De plus en plus d'Acadiens abandonnent leur langue, tellement que dans plusieurs de nos grandes paroisses françaises, l'anglais est maintenant la langue régulièrement en usage, le français n'étant parlé que par quelques anciens. Notre seul espoir pour le futur réside donc au niveau des écoles où nous devons essayer d'enseigner le plus de français possible.160
La Société Saint-Thomas d'Aquin s'était elle aussi dotée d'un comité d'éducation au cours des années 40. Au départ, celui-ci est peu actif. En 1952, il est annexé à celui de l'Association des instituteurs acadiens afin d'éviter les doubles charges. Ce comité conjoint s'occupe du programme d'enseignement du français et organise les concours de français dans les écoles acadiennes. Quant à la Société elle-même, en plus de continuer son programme de prêts et de bourses, elle lance en 1953 un plan d'aide financière destinée tout spécialement à fournir des instituteurs et des institutrices bien entraînés aux écoles acadiennes. Parmi les conditions rattachées à l'octroi de ces prêts, la Société exige que l'étudiant s'engage à suivre en français des cours d'été en pédagogie161, Aussi, elle contribue toujours à l'établissement de bibliothèques scolaires françaises, participe financièrement aux concours de français et continue à abonner les écoles au journal L'Évangéline. Les dirigeants de la Société discutent également de la possibilité de fonder une école centrale française du niveau secondaire, pour pallier au manque d'éducation française. On veut surtout y attirer les garçons qui sont très peu nombreux dans les classes avancées162.
Ce projet ne s'est pas concrétisé comme tel, mais l'idée a mené à la création de l'École Régionale Évangéline, à Abram- Village, en 1960. Ainsi, les districts scolaires acadiens des paroisses de Mont-Carmel, de Baie-Egmont et de Wellington, sous le leadership du Père Jean-François Buote, d'Euclide Arsenault et d'Ulric Poirier, avec l'appui de plusieurs éducateurs de la région, se regroupent pour construire une des premières écoles régionales du niveau secondaire dans l'Ile. Étant située dans une région homogène française, cette école secondaire, tout en suivant le programme régulier anglais du ministère de l'Éducation de la province, avec, en surplus, un peu de grammaire et de littérature françaises, demeure une école ou règne l'ambiance française. De fait, l'administration et les activités scolaires se déroulent presque exclusivement en français.
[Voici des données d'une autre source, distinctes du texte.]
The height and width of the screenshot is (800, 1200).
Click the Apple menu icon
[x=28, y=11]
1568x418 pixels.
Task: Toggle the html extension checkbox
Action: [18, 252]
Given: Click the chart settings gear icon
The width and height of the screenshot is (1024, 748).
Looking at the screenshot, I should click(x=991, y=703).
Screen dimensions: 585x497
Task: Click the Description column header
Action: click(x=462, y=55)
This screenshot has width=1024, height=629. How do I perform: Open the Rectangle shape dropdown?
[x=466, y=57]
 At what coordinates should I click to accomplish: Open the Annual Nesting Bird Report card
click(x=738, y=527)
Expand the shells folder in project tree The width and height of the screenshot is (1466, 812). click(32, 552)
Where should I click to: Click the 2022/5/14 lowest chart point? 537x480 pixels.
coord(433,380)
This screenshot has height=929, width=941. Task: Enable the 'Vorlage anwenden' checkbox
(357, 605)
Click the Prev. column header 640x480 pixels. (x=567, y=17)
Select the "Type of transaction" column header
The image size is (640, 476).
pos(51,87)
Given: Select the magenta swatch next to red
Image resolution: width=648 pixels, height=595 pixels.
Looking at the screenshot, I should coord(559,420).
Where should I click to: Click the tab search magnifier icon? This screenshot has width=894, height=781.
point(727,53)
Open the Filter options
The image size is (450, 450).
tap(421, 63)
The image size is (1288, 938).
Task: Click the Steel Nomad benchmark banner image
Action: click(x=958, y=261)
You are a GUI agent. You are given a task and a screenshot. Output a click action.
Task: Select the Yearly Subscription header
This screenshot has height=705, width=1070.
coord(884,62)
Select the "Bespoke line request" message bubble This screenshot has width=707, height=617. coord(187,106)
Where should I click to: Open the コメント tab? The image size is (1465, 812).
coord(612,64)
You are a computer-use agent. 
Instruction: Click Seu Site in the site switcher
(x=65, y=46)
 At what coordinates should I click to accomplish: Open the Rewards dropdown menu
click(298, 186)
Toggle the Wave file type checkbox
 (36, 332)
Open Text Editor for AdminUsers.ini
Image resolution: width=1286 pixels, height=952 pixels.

La direction de l'école et une partie de l'enseignement sont confiées à des religieuses de la communauté acadienne Notre-Dame du Sacré-Cœur, de Moncton, arrivées à l'Ile l'année précédente pour y enseigner dans quelques écoles de la région. On leur demande spécifiquement de promouvoir le français et l'esprit chrétien, ce à quoi elles se consacrent pendant les quelque vingt années qu'elles œuvrent dans la province163.
À l'extérieur de la région Évangéline, les élèves acadiens fréquentent les différents "high schools" dont plusieurs sont établis à partir de 1960. Dans ceux-ci, c'est l'anglais qui règne et le français est enseigné seulement comme langue seconde.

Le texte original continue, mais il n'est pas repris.